In 1993 the ADAMHA-MARC Program underwent an administrative change and became the NIMH-COR Program (National Institute of Mental Health - Career Opportunities in Research Education and Training Program). Since the late 1960s, U.S. Government programs, foundations and universities have been actively encouraging minority students to become research scientists. Initially, ADAMHA sponsored programs at historically African American colleges. As part of that effort, the Alcohol, Drug Abuse and Mental Health Administration (ADAMHA) created the Minority Access to Research Careers (MARC) Program in 1980 in order to identify and prepare qualified undergraduates of recognized minorities to continue their education towards achieving Ph.D.s in the social and natural sciences

Applicant institutions must be four-year public or private, non-profit colleges, universities, or health professional schools with at least 55 percent of their enrollment population belonging to racial/ethnic minority groups from one or more of the ethnically defined groups noted above; and be able to develop the faculty and institutional facilities in order to provide a suitable research environment and high-quality research training in areas relevant to mental health. Foreign organizations are not eligible to apply.

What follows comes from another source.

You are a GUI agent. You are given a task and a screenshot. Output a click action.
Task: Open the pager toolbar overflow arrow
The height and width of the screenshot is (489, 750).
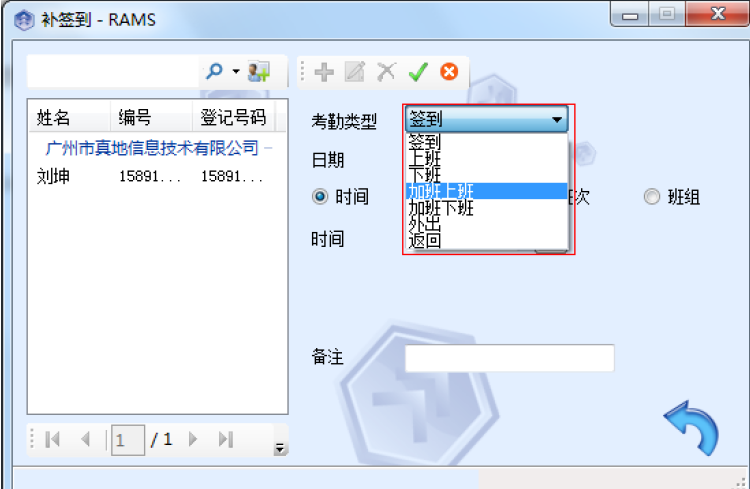280,447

Although Hunter College is not considered to be a minority school per se, fifty-eight percent of its 15,000 undergraduates belong to minority groups. Hunter has the fifth largest enrollment of African Americans undergraduates in the country. Although similar numbers are not available for other minority groups, Asians and Hispanics also make up significant proportions of Hunter's student body. Furthermore, seventy-three percent of the undergraduates are women.

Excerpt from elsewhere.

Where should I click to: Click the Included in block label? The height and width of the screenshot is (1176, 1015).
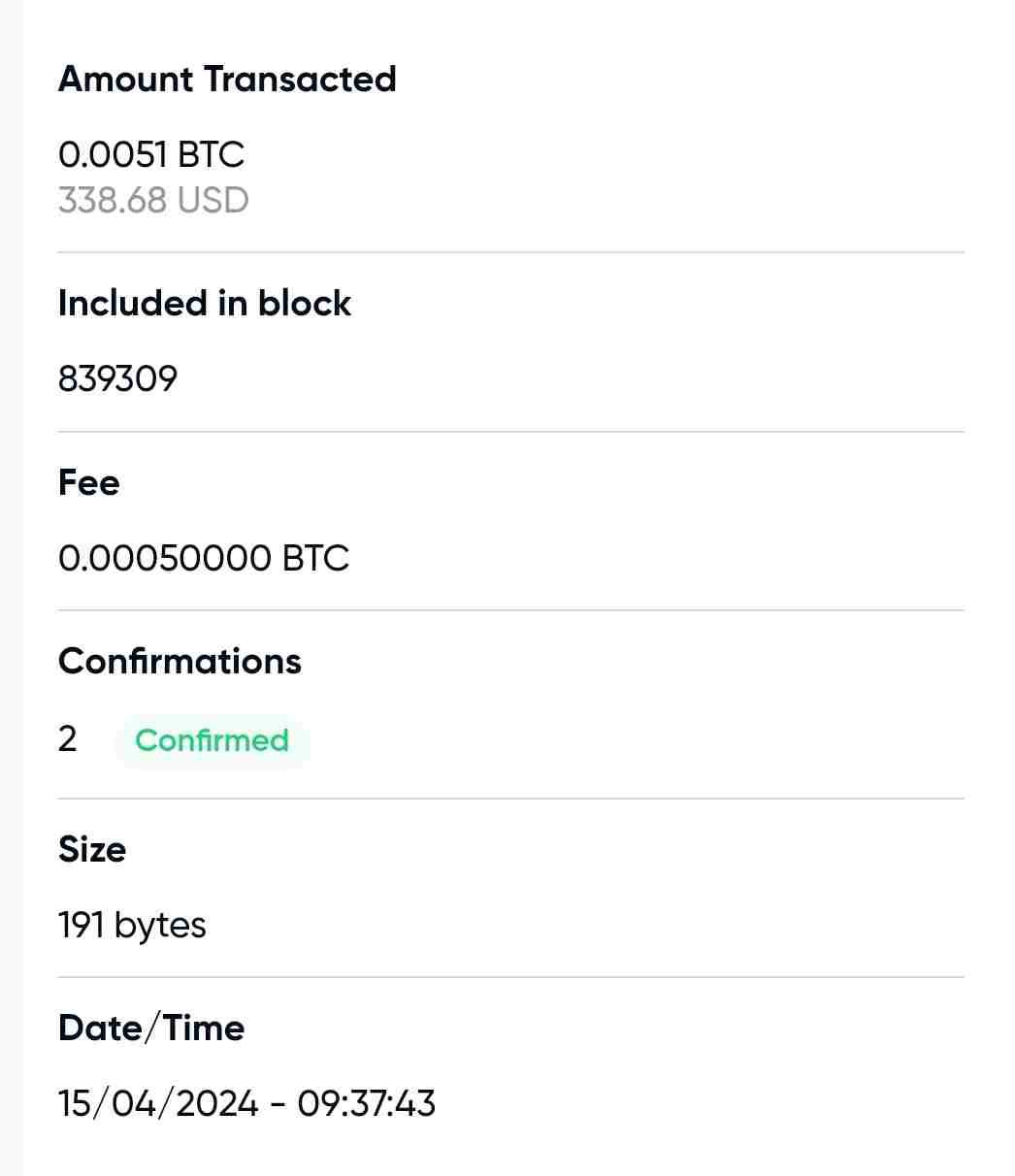[204, 303]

Hunter College was founded in 1870 as the Normal School for Women. Becoming a liberal arts college after the turn of the century, it soon gained national recognition for the quality of its education and the graduates it produced. The college continues to enjoy an excellent reputation, taking pride in the fact that more women holding doctorate degrees in the country today received their bachelor's from Hunter College than from any other American College or University. Hunter College is the only institution of higher learning in the world to count among its graduates two female winners of the Nobel Prize.

Together with other campuses of the City University of New York (CUNY), Hunter College has long been committed to making a college education available to all qualified students, no matter what their socio-economic status or ethnicity. Despite threatening social and economic pressures, Hunter College still offers a first-rate education for the people of New York. Until 1973, the City University of New York charged no tuition at all. Obliged thereafter to impose a fee, it remains one of the least expensive institutions of higher learning in the country.

According to the 1986 CUNY Data Book, sixty percent of Hunter's students come from families earning less than $24,000. Most of the students live with their families and a large percentage of them must help support their parents and/or children. Recent studies report that seventy-five percent of Hunter's students work at least twenty hours per week.

Given Hunter's long history of graduating exceptional students from economically disadvantaged and ethnically diverse homes, the College believed it had the human resources necessary to participate successfully in the NIMH-COR Program. Today, Hunter College is one of 13 campuses selected for funding by the NIMH-COR Program. Since it began in 1981, Hunter College has enrolled 90 students in the NIMH-COR Program. All NIMH-COR Program students major in one of the three participating departments: Anthropology, Psychology, or Sociology, or are members of the CUNY BA or Thomas Hunter Honors Program.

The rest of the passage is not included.